The 2020 election was, and continues to be, the most divisive in decades. With so much at stake, including which party gets to direct trillions in government spending, we spent a record $14 billion on the election and aren’t finished.
Indeed, between the Georgia Senate runoffs and election-related court fights, we still are at odds.
One distinct aspect of the divisions in our country is our growing red state/blue state divide.
For decades, Americans have been sorting each other out by moving to states that reflect their political views more than the weather they like. In the process, our country has taken on a distinct number of red states and blue states as reflected in our electoral maps, election after election.
Now, as if to highlight the nature of our divisions in what I call this “Divided Era,” which began in the mid-1990s and deepens with each passing day, our red state/blue state divide went to court. I am writing, of course, of the lawsuit entitled The State of Texas, Plaintiff v. Commonwealth of Pennsylvania, State of Georgia, State of Michigan, and State of Wisconsin.
That lawsuit stood for the simple proposition that because those four states acted unconstitutionally with respect to their election process, according to the State of Texas, Texas voters were effectively disenfranchised. In short, the illegal votes counted in those states canceled the legal votes of Texans.
According to the Supreme Court, Texas had no right to bring the lawsuit. Immediately, state Republican Party Chairman Allen West brought up the prospect of Texas seceding. West went so far as to say: “Perhaps law-abiding states should bond together and form a Union of states that will abide by the constitution.”
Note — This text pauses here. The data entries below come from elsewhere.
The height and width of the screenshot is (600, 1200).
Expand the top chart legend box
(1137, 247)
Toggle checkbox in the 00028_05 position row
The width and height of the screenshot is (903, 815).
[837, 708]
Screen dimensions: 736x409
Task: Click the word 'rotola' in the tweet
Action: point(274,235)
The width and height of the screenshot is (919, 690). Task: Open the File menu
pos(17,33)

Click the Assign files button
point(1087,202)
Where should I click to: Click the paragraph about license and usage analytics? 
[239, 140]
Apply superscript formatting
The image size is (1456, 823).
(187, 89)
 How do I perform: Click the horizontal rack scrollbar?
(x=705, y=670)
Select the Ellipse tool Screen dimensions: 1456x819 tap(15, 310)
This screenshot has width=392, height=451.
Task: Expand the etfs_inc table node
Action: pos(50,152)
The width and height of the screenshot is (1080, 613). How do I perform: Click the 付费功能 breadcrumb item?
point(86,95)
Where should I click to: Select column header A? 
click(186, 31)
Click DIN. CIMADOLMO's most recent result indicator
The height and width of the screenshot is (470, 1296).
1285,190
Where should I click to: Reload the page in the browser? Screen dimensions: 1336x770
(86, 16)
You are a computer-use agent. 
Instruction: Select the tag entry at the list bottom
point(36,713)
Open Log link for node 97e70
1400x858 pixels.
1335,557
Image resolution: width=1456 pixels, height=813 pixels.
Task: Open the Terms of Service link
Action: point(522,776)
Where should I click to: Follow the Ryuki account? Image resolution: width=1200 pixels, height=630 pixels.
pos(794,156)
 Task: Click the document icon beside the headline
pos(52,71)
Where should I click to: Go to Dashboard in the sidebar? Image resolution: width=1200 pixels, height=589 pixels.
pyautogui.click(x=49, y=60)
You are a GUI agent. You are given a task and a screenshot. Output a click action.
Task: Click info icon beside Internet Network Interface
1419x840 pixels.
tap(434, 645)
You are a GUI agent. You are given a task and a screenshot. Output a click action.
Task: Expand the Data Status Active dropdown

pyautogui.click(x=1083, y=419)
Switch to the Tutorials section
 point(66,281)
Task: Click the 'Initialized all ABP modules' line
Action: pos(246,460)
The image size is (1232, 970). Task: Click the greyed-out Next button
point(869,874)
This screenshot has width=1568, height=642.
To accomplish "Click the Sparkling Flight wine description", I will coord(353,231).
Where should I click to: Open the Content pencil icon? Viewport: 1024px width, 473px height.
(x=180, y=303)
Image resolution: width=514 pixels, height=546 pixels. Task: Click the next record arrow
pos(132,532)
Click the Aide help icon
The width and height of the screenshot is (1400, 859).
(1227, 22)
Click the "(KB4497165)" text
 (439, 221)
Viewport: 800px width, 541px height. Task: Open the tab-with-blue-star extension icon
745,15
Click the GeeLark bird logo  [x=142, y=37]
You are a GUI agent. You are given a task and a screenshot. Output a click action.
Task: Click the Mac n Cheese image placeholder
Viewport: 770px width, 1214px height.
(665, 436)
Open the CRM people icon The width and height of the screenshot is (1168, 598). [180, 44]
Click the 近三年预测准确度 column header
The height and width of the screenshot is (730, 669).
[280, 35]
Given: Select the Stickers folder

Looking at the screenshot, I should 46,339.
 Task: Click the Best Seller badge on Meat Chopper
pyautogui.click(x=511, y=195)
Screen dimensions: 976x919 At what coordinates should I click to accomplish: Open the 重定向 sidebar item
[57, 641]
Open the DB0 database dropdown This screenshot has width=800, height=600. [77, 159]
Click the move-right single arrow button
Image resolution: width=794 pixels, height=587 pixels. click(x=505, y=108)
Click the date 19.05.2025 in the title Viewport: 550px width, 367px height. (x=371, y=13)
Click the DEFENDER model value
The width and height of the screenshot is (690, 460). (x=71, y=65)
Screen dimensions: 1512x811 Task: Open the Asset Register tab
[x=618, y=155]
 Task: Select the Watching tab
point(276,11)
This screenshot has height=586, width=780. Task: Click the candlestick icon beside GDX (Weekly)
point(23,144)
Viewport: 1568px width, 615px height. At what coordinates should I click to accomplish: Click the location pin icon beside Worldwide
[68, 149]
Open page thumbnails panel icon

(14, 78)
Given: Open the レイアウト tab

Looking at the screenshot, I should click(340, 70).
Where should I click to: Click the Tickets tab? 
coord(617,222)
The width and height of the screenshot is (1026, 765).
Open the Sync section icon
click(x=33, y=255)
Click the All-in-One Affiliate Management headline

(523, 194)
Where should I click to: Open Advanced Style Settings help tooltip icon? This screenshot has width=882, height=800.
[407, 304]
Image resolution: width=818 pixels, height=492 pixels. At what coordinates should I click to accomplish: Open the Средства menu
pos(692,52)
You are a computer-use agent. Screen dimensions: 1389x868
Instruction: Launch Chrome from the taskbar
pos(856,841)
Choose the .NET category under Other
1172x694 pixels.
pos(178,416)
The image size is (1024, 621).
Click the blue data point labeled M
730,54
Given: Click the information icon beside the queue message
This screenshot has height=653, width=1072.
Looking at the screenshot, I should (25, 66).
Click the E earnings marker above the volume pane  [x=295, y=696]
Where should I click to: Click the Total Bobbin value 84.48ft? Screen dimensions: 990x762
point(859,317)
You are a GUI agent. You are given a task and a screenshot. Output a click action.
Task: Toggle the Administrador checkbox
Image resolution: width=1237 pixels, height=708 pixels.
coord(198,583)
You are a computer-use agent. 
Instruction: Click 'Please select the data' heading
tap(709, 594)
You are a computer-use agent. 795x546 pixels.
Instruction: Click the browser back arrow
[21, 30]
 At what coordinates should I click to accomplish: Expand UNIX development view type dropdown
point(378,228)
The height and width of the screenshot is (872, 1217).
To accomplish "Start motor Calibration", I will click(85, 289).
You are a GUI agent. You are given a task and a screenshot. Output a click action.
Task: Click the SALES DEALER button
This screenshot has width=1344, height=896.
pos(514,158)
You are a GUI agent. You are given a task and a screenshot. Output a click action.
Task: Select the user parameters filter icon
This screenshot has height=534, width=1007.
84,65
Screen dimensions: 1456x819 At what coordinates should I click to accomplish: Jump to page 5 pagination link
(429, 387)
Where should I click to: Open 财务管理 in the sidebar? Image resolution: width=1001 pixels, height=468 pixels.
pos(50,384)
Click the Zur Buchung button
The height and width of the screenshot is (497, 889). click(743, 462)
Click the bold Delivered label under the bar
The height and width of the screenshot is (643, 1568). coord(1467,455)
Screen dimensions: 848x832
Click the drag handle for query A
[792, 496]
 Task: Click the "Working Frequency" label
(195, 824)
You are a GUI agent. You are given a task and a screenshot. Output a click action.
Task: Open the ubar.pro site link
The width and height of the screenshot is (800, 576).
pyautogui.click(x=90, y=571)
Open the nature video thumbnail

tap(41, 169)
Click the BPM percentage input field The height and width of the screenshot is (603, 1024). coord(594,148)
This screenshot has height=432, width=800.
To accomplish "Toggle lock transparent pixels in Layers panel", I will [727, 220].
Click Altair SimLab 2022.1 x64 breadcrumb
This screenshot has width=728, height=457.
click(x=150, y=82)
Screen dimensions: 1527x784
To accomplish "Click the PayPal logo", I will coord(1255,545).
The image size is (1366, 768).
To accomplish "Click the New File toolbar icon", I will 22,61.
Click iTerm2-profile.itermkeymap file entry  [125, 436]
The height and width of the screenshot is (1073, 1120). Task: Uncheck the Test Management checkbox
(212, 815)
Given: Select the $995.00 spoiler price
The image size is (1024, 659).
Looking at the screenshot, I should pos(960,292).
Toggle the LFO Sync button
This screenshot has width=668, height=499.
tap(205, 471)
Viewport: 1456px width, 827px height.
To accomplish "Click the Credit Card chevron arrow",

We are, of course, a republic. Generally, we vote for representatives, not directly for laws. We also indirectly vote for our president through the Electoral College. That latter process is also the fodder for political divisionbetween the red and blue states.
Given that twice in the past 20 years, we have elected a president who lost the popular vote, by virtue of an Electoral College win, there are many in the blue states who want to dispense with the Electoral College all together and elect presidents by a direct popular vote.
If that occurred, then the voters of the 17 to 19 reliably blue states, which have the bulk of our population, could regularly elect our president. Just as in the 1780s, the generally lower population states, many of them red now, favor the Electoral College because it gives them a voice in presidential elections.
As I have said and written elsewhere, if we dispensed with the Electoral College, it would certainly lead to a movement of disunion by red state citizens. Many would rather break up the United States than live under perpetual Democratic rule that resembles the troubled state of California.
All of which brings us back to Texas’s challenge to the 2020 presidential election. Not to be left alone, Texas was joined in its efforts by Missouri, Alabama, Arkansas, Florida, Indiana, Kansas, Louisiana, Mississippi, Montana, Nebraska, North Dakota, Oklahoma, South Carolina, South Dakota, Tennessee, Utah, and West Virginia—17 states that voted for Trump. They were joined at least theoretically by 106 Republican members of Congress.
Never before in our history have we witnessed such a dynamic in response to an election outcome—except once, of course. Eleven Southern states greeted the election of Abraham Lincoln by seceding.
While we aren’t nearly as divided now as we were in 1860, it is no small development that so many red states now believe our system of government is functioning so poorly that they banded together in the hope of deciding an election in the courts. Just as it is no small development that so many blue states want the end of the Electoral College.
Worse yet, it’s very apparent that the outcome of all of the court fights and the election won’t be unifying. We shall be more divided, not less.
Long ago, the leaders of the large states agreed with the leaders of the small states that a union of states would be more beneficial to all than a divisive set of colonies. So the large states agreed to two senators per state and the Electoral College. They had the foresight to give up short-term power for long-term unity.
The key to that success was for leaders to understand the limits of gathering power unto themselves. Sadly, that virtue is in quite rare supply today.